-------- Text

Ein echter Kompromiss das Ding sehr nachgiebig und sensibel in der Spitze und hintenraus echt bums.
Sowohl zum Gufieren als auch zum Wobbeln/Blinkern top


----------



## Taxidermist (13. Dezember 2014)

*AW: dumme frage...*

Ich kann mich da anschließen, seit ein paar Jahren benutze ich auch nur noch harte Ruten mit ausgeprägter Spitzenaktion und zwar sowohl zum Blinkern, Wobbeln, als auch mit Gummi.
Hauptsächlich meine geliebte Antares H.
Im Gegensatz zu Siloaffe fische ich zunächst mit ziemlich angezogener Bremse, öffnen tue ich diese etwas, wenn der Fisch in die Nähe des Bootes oder Ufer kommt.
Denn dort sind mir mit fast geschlossener Bremse schon Fische ausgeschlitzt.
Das blödeste was ich erlebt habe und auf die harte Rute zurückführe, mir hat bei einem kleinen Hecht direkt vorm Boot, der Jighaken dessen Oberkiefer komplett in der Mitte gespalten.(überm Kescher!)
Normalerweise lasse ich die Größenordnung wieder schwimmen, der musste dann leider mit!
Seit diesen Erlebnis mache ich die Bremse eben etwas auf.

Jürgen


----------



## siloaffe (13. Dezember 2014)

*AW: dumme frage...*

Jou so isset Jürgen. 

Da ich zu 99% auf Zander fische und diese halt gerne direkt unter der Rutenspitze einsteigen ist ne harte Rute + geschlossene Bremse ein Aussteigergarant!


----------



## thanatos (14. Dezember 2014)

*AW: dumme frage...*



hechtzu schrieb:


> Dass man mit ner weichen Rute mehr fühlt ist mir aber neu;+



:q mir auch ,kriege richtige Gefühle erst wenn meine Rute
      richtig steif ist #6


----------



## Jose (14. Dezember 2014)

*AW: dumme frage...*



hechtzu schrieb:


> ...Ok entschuldigt für diese Frage aber warum benutzt man eigentlich weiche Ruten zum wobblen blinkern und spinnern?...



keine gnade für deine "dumme frage", weil die nämlich alles andere als dumm ist. bei dem vorherrschenden tackle-hype ist es mehr als normal, verunsichert zu sein wg. tackle und so.

mein lehrsatz No.1 ist: die rute, die "mit mir spricht" ist die beste.

ich habe jahrelang mit einer "schwippe" gefangen, dann ne härtere probiert - heute kann ich nur noch mit der, fische aber so wie früher. ruten sind einfach die verlängerung der hand. sicher gibt es für spezielles spezielle - was nützen die einem aber, wenn die nicht "mit einem sprechen"?

meiner meinung nach ist man erfolgreicher mit einer rute, mit der man umzugehen weiß.

dass es für bestimmte angelmethoden geeignetere ruten gibt, keine frage, aber die muss mit einem reden bzw. man muss hören konnen, was die sagt.

----------------

Wann öffnet Taxidermist laut Text die anfangs ziemlich angezogene Bremse etwas?

-------- Angezeigte Daten

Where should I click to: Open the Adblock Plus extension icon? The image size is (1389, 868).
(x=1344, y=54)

----------------
-------- Angezeigte Daten

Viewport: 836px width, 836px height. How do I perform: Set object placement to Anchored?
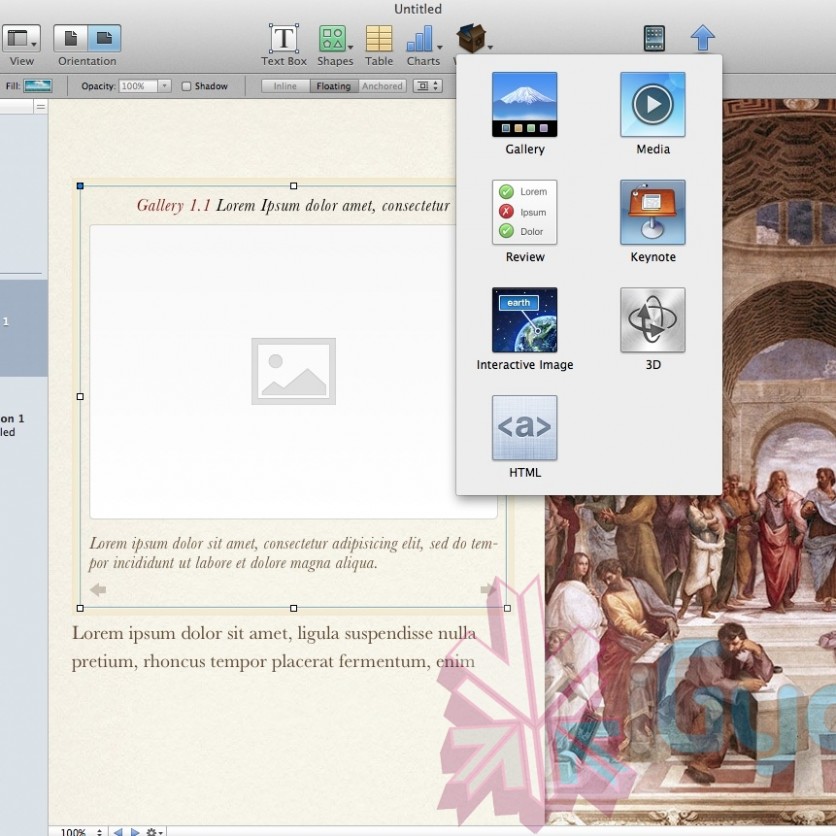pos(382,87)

----------------

# Lösung
Wenn der Fisch in die Nähe des Bootes oder des Ufers kommt.